Data records:

BEGIN

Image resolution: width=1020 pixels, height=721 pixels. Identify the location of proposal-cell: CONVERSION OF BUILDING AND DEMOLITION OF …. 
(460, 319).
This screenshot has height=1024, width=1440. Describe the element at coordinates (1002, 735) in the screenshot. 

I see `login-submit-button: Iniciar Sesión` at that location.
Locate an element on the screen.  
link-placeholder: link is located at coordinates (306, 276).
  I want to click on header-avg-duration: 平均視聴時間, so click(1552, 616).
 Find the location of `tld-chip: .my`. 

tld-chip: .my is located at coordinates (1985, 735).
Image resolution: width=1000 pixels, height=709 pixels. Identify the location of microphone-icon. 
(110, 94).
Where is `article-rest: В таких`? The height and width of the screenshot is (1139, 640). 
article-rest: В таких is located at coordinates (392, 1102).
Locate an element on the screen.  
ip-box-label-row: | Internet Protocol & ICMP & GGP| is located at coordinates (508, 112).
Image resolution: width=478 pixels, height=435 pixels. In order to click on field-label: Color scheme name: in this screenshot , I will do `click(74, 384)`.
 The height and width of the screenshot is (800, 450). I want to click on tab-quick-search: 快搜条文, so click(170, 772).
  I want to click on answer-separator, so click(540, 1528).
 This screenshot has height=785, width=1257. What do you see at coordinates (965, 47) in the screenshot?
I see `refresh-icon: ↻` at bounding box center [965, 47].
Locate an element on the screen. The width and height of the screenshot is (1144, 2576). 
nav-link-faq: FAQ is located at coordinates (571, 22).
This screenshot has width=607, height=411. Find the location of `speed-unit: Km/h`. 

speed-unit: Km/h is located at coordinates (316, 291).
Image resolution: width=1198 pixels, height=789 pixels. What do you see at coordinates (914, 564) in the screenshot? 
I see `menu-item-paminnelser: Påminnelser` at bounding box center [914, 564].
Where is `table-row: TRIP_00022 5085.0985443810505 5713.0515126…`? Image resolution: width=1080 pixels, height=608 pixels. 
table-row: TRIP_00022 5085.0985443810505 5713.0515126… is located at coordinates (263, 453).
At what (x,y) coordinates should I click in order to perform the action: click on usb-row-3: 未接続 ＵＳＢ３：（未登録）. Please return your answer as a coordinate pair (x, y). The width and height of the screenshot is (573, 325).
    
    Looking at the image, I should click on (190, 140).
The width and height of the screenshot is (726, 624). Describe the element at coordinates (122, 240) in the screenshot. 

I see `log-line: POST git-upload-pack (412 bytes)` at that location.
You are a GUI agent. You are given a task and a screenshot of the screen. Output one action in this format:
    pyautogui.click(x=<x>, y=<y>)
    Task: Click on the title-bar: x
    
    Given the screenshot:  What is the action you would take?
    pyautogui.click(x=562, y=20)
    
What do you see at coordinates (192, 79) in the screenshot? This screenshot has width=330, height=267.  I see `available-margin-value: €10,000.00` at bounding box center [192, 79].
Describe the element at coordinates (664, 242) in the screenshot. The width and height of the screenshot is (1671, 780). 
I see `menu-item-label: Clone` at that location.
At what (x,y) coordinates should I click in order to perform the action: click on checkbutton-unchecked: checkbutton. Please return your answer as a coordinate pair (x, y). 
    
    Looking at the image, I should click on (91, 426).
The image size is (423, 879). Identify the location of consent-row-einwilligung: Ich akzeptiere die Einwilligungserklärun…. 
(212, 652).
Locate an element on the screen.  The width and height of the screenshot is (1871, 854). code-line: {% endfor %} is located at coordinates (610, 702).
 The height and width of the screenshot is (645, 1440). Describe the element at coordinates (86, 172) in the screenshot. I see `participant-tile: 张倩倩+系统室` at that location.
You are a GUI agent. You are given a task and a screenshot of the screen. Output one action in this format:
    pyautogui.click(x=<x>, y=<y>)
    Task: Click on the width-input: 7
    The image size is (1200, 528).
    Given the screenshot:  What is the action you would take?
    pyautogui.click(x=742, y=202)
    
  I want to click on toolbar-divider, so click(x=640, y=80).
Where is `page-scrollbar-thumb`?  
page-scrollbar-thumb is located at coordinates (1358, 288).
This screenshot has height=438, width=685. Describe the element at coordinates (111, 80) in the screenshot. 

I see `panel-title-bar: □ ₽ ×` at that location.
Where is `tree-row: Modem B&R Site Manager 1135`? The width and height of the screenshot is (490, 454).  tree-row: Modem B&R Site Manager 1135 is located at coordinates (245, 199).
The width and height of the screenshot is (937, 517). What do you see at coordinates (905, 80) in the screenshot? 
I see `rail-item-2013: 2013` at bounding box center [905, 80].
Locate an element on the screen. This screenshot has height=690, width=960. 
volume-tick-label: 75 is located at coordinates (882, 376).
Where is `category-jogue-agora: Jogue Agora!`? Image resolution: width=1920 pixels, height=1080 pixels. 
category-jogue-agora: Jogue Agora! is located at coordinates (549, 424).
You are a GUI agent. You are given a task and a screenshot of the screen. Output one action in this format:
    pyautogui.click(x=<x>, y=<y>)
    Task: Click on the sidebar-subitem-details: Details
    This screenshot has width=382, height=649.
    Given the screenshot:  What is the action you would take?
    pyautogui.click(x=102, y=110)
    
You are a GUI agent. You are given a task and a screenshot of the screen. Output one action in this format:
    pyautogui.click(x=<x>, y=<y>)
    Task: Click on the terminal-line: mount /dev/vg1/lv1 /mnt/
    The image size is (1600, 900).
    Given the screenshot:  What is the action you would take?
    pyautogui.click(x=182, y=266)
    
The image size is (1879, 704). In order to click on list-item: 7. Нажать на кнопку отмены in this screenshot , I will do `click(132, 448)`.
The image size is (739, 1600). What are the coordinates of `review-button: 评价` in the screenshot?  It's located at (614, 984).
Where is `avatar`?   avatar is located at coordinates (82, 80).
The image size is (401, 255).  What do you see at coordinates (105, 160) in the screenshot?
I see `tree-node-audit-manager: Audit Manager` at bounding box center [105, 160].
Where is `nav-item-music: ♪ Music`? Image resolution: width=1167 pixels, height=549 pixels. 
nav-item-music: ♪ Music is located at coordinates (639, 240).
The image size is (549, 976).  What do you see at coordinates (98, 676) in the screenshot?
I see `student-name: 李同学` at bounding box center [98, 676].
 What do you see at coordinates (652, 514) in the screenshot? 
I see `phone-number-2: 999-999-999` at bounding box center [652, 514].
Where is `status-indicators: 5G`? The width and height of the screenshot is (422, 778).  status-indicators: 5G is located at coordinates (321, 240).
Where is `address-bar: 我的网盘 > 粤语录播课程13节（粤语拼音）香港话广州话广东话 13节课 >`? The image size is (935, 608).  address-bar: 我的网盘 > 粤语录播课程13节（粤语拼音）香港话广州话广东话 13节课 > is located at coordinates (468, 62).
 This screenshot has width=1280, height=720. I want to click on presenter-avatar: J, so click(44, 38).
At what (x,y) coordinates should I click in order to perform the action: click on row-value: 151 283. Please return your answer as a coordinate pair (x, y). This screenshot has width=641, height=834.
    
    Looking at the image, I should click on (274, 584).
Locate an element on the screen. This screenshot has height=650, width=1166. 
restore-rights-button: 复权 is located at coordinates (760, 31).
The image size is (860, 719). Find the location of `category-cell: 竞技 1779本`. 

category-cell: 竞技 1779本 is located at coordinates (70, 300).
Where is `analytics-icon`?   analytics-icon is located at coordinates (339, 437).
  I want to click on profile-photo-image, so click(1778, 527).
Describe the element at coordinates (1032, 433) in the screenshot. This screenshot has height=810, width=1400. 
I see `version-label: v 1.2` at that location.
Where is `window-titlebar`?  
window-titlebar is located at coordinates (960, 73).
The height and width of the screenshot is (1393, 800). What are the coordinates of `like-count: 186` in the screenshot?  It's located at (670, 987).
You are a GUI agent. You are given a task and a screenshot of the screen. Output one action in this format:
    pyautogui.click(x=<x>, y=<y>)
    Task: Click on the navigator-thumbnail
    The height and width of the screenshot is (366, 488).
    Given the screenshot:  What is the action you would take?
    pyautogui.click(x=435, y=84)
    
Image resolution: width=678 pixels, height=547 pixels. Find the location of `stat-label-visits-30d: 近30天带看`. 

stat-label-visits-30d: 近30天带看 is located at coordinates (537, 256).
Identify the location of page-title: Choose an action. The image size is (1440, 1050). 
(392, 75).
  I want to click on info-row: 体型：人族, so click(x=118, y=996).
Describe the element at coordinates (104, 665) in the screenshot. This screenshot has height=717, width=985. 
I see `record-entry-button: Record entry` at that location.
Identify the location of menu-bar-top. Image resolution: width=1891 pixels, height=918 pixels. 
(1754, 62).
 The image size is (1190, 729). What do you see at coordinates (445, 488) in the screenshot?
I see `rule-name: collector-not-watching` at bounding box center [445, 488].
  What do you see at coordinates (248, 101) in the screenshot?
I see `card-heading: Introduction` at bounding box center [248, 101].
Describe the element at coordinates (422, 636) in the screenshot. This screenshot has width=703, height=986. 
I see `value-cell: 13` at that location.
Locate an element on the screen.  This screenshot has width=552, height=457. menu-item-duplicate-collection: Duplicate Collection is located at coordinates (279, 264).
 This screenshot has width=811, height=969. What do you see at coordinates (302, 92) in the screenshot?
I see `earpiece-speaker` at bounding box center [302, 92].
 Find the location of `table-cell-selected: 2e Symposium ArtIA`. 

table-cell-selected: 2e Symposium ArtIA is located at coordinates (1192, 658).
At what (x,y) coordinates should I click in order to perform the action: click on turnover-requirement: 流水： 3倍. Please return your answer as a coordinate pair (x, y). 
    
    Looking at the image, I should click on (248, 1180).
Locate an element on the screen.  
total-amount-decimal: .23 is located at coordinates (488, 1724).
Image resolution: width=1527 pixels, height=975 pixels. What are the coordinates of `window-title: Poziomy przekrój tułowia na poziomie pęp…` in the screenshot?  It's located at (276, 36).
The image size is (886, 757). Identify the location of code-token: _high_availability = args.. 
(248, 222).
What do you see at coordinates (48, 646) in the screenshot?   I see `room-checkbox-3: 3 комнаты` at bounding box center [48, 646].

END

Exercise: Repeat the lines above word for word, from the very first line through the line that contains "article-rest: В таких is", with that line included.

Answer to this exercise:
Image resolution: width=1020 pixels, height=721 pixels. Identify the location of proposal-cell: CONVERSION OF BUILDING AND DEMOLITION OF …. 
(460, 319).
This screenshot has height=1024, width=1440. Describe the element at coordinates (1002, 735) in the screenshot. 

I see `login-submit-button: Iniciar Sesión` at that location.
Locate an element on the screen.  
link-placeholder: link is located at coordinates (306, 276).
  I want to click on header-avg-duration: 平均視聴時間, so click(1552, 616).
 Find the location of `tld-chip: .my`. 

tld-chip: .my is located at coordinates (1985, 735).
Image resolution: width=1000 pixels, height=709 pixels. Identify the location of microphone-icon. 
(110, 94).
Where is `article-rest: В таких`? The height and width of the screenshot is (1139, 640). 
article-rest: В таких is located at coordinates (392, 1102).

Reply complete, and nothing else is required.